→ **Problem statement**:
Give an exact copy of every entry.

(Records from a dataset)
•••••

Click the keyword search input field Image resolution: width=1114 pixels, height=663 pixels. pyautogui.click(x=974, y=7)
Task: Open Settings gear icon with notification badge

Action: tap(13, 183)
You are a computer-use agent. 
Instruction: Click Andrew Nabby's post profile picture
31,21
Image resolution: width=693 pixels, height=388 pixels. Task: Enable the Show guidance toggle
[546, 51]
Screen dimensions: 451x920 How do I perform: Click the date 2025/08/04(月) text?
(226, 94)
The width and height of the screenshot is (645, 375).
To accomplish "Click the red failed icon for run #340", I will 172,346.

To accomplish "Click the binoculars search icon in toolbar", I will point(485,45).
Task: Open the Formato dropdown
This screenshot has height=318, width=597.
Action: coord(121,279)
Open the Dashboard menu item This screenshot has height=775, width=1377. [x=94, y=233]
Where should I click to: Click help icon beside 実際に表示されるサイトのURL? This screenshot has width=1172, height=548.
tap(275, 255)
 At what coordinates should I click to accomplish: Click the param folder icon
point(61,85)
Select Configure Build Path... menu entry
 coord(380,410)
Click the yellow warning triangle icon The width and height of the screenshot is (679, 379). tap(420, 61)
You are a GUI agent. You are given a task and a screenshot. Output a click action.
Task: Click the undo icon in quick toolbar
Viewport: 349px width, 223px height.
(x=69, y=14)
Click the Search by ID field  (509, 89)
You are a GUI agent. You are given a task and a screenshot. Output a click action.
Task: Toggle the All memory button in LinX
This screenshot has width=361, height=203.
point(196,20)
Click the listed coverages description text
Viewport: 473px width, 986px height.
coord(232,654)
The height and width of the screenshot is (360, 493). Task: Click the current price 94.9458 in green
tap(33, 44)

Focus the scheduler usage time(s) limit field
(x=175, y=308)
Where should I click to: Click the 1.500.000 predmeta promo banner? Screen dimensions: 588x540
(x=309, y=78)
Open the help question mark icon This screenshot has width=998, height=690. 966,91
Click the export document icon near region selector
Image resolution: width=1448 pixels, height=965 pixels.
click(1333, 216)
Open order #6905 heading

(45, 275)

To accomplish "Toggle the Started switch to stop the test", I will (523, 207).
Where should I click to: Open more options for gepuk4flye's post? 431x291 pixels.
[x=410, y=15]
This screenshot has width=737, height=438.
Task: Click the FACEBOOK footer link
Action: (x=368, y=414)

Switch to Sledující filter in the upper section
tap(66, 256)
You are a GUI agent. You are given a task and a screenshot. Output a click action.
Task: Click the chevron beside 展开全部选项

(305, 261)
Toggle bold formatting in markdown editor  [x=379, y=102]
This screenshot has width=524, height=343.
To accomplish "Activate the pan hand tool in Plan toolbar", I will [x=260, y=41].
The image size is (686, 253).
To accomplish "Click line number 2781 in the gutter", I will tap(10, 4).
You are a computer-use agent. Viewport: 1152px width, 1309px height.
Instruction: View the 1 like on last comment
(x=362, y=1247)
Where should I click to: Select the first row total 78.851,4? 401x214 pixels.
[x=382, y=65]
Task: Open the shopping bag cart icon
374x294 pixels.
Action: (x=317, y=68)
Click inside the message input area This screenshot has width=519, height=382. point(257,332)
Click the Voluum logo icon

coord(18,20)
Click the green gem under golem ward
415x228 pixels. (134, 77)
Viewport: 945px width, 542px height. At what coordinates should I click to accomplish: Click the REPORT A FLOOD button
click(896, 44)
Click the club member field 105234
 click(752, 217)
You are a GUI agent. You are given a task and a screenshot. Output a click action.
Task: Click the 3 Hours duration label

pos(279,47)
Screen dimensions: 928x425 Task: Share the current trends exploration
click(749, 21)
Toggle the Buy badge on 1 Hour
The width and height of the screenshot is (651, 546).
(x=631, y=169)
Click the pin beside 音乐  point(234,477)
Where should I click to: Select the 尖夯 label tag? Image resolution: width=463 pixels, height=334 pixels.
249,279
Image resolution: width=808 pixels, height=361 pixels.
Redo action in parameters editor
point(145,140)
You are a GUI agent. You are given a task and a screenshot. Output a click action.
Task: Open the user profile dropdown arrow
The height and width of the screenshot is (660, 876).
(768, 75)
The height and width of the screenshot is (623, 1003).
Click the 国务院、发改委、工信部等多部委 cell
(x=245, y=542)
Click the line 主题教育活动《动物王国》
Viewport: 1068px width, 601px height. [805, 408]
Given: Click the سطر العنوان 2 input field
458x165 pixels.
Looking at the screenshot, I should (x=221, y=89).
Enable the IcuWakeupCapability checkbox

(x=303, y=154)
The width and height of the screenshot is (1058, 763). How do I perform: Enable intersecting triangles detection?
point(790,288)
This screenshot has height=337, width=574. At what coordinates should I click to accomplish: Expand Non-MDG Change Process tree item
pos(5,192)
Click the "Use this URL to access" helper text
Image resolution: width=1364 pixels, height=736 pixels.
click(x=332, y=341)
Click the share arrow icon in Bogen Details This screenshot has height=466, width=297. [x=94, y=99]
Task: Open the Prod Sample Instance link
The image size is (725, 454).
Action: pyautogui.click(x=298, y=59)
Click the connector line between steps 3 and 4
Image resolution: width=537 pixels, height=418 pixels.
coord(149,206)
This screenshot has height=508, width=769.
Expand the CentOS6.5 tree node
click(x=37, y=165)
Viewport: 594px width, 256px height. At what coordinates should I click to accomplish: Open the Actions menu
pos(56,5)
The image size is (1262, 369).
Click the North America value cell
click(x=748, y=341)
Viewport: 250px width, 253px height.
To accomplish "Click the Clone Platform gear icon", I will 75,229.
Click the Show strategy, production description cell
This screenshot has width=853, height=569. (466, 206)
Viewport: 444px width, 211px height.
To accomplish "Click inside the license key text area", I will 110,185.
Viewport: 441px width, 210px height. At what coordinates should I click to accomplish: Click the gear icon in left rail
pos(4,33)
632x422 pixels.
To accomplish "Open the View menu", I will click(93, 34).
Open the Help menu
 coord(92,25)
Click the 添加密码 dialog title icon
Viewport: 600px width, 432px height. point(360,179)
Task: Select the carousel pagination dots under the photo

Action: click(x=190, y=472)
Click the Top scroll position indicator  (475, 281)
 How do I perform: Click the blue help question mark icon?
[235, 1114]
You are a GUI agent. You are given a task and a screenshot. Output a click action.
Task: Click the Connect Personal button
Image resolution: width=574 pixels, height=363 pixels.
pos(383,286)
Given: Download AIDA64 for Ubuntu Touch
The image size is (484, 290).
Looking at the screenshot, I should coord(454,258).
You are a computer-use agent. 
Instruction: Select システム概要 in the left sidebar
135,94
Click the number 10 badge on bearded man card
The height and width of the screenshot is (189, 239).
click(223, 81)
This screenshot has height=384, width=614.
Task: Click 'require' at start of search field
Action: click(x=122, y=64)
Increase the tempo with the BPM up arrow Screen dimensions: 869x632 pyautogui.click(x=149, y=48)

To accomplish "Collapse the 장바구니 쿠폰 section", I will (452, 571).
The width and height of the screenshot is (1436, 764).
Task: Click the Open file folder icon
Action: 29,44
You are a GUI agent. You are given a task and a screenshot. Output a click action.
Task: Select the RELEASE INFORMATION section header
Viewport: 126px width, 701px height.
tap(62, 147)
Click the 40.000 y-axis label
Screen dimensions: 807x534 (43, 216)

•••••

→ **Your solution**:
Click the keyword search input field Image resolution: width=1114 pixels, height=663 pixels. pyautogui.click(x=974, y=7)
Task: Open Settings gear icon with notification badge

Action: tap(13, 183)
You are a computer-use agent. 
Instruction: Click Andrew Nabby's post profile picture
31,21
Image resolution: width=693 pixels, height=388 pixels. Task: Enable the Show guidance toggle
[546, 51]
Screen dimensions: 451x920 How do I perform: Click the date 2025/08/04(月) text?
(226, 94)
The width and height of the screenshot is (645, 375).
To accomplish "Click the red failed icon for run #340", I will 172,346.

To accomplish "Click the binoculars search icon in toolbar", I will point(485,45).
Task: Open the Formato dropdown
This screenshot has height=318, width=597.
Action: coord(121,279)
Open the Dashboard menu item This screenshot has height=775, width=1377. [x=94, y=233]
Where should I click to: Click help icon beside 実際に表示されるサイトのURL? This screenshot has width=1172, height=548.
tap(275, 255)
 At what coordinates should I click to accomplish: Click the param folder icon
point(61,85)
Select Configure Build Path... menu entry
 coord(380,410)
Click the yellow warning triangle icon The width and height of the screenshot is (679, 379). tap(420, 61)
You are a GUI agent. You are given a task and a screenshot. Output a click action.
Task: Click the undo icon in quick toolbar
Viewport: 349px width, 223px height.
(x=69, y=14)
Click the Search by ID field  (509, 89)
You are a GUI agent. You are given a task and a screenshot. Output a click action.
Task: Toggle the All memory button in LinX
This screenshot has width=361, height=203.
point(196,20)
Click the listed coverages description text
Viewport: 473px width, 986px height.
coord(232,654)
The height and width of the screenshot is (360, 493). Task: Click the current price 94.9458 in green
tap(33, 44)

Focus the scheduler usage time(s) limit field
(x=175, y=308)
Where should I click to: Click the 1.500.000 predmeta promo banner? Screen dimensions: 588x540
(x=309, y=78)
Open the help question mark icon This screenshot has width=998, height=690. 966,91
Click the export document icon near region selector
Image resolution: width=1448 pixels, height=965 pixels.
click(1333, 216)
Open order #6905 heading

(45, 275)

To accomplish "Toggle the Started switch to stop the test", I will (523, 207).
Where should I click to: Open more options for gepuk4flye's post? 431x291 pixels.
[x=410, y=15]
This screenshot has width=737, height=438.
Task: Click the FACEBOOK footer link
Action: (x=368, y=414)

Switch to Sledující filter in the upper section
tap(66, 256)
You are a GUI agent. You are given a task and a screenshot. Output a click action.
Task: Click the chevron beside 展开全部选项

(305, 261)
Toggle bold formatting in markdown editor  [x=379, y=102]
This screenshot has width=524, height=343.
To accomplish "Activate the pan hand tool in Plan toolbar", I will [x=260, y=41].
The image size is (686, 253).
To accomplish "Click line number 2781 in the gutter", I will tap(10, 4).
You are a computer-use agent. Viewport: 1152px width, 1309px height.
Instruction: View the 1 like on last comment
(x=362, y=1247)
Where should I click to: Select the first row total 78.851,4? 401x214 pixels.
[x=382, y=65]
Task: Open the shopping bag cart icon
374x294 pixels.
Action: (x=317, y=68)
Click inside the message input area This screenshot has width=519, height=382. point(257,332)
Click the Voluum logo icon

coord(18,20)
Click the green gem under golem ward
415x228 pixels. (134, 77)
Viewport: 945px width, 542px height. At what coordinates should I click to accomplish: Click the REPORT A FLOOD button
click(896, 44)
Click the club member field 105234
 click(752, 217)
You are a GUI agent. You are given a task and a screenshot. Output a click action.
Task: Click the 3 Hours duration label

pos(279,47)
Screen dimensions: 928x425 Task: Share the current trends exploration
click(749, 21)
Toggle the Buy badge on 1 Hour
The width and height of the screenshot is (651, 546).
(x=631, y=169)
Click the pin beside 音乐  point(234,477)
Where should I click to: Select the 尖夯 label tag? Image resolution: width=463 pixels, height=334 pixels.
249,279
Image resolution: width=808 pixels, height=361 pixels.
Redo action in parameters editor
point(145,140)
You are a GUI agent. You are given a task and a screenshot. Output a click action.
Task: Open the user profile dropdown arrow
The height and width of the screenshot is (660, 876).
(768, 75)
The height and width of the screenshot is (623, 1003).
Click the 国务院、发改委、工信部等多部委 cell
(x=245, y=542)
Click the line 主题教育活动《动物王国》
Viewport: 1068px width, 601px height. [805, 408]
Given: Click the سطر العنوان 2 input field
458x165 pixels.
Looking at the screenshot, I should (x=221, y=89).
Enable the IcuWakeupCapability checkbox

(x=303, y=154)
The width and height of the screenshot is (1058, 763). How do I perform: Enable intersecting triangles detection?
point(790,288)
This screenshot has height=337, width=574. At what coordinates should I click to accomplish: Expand Non-MDG Change Process tree item
pos(5,192)
Click the "Use this URL to access" helper text
Image resolution: width=1364 pixels, height=736 pixels.
click(x=332, y=341)
Click the share arrow icon in Bogen Details This screenshot has height=466, width=297. [x=94, y=99]
Task: Open the Prod Sample Instance link
The image size is (725, 454).
Action: pyautogui.click(x=298, y=59)
Click the connector line between steps 3 and 4
Image resolution: width=537 pixels, height=418 pixels.
coord(149,206)
This screenshot has height=508, width=769.
Expand the CentOS6.5 tree node
click(x=37, y=165)
Viewport: 594px width, 256px height. At what coordinates should I click to accomplish: Open the Actions menu
pos(56,5)
The image size is (1262, 369).
Click the North America value cell
click(x=748, y=341)
Viewport: 250px width, 253px height.
To accomplish "Click the Clone Platform gear icon", I will 75,229.
Click the Show strategy, production description cell
This screenshot has width=853, height=569. (466, 206)
Viewport: 444px width, 211px height.
To accomplish "Click inside the license key text area", I will 110,185.
Viewport: 441px width, 210px height. At what coordinates should I click to accomplish: Click the gear icon in left rail
pos(4,33)
632x422 pixels.
To accomplish "Open the View menu", I will click(93, 34).
Open the Help menu
 coord(92,25)
Click the 添加密码 dialog title icon
Viewport: 600px width, 432px height. point(360,179)
Task: Select the carousel pagination dots under the photo

Action: click(x=190, y=472)
Click the Top scroll position indicator  (475, 281)
 How do I perform: Click the blue help question mark icon?
[235, 1114]
You are a GUI agent. You are given a task and a screenshot. Output a click action.
Task: Click the Connect Personal button
Image resolution: width=574 pixels, height=363 pixels.
pos(383,286)
Given: Download AIDA64 for Ubuntu Touch
The image size is (484, 290).
Looking at the screenshot, I should coord(454,258).
You are a computer-use agent. 
Instruction: Select システム概要 in the left sidebar
135,94
Click the number 10 badge on bearded man card
The height and width of the screenshot is (189, 239).
click(223, 81)
This screenshot has height=384, width=614.
Task: Click 'require' at start of search field
Action: click(x=122, y=64)
Increase the tempo with the BPM up arrow Screen dimensions: 869x632 pyautogui.click(x=149, y=48)

To accomplish "Collapse the 장바구니 쿠폰 section", I will (452, 571).
The width and height of the screenshot is (1436, 764).
Task: Click the Open file folder icon
Action: 29,44
You are a GUI agent. You are given a task and a screenshot. Output a click action.
Task: Select the RELEASE INFORMATION section header
Viewport: 126px width, 701px height.
tap(62, 147)
Click the 40.000 y-axis label
Screen dimensions: 807x534 (43, 216)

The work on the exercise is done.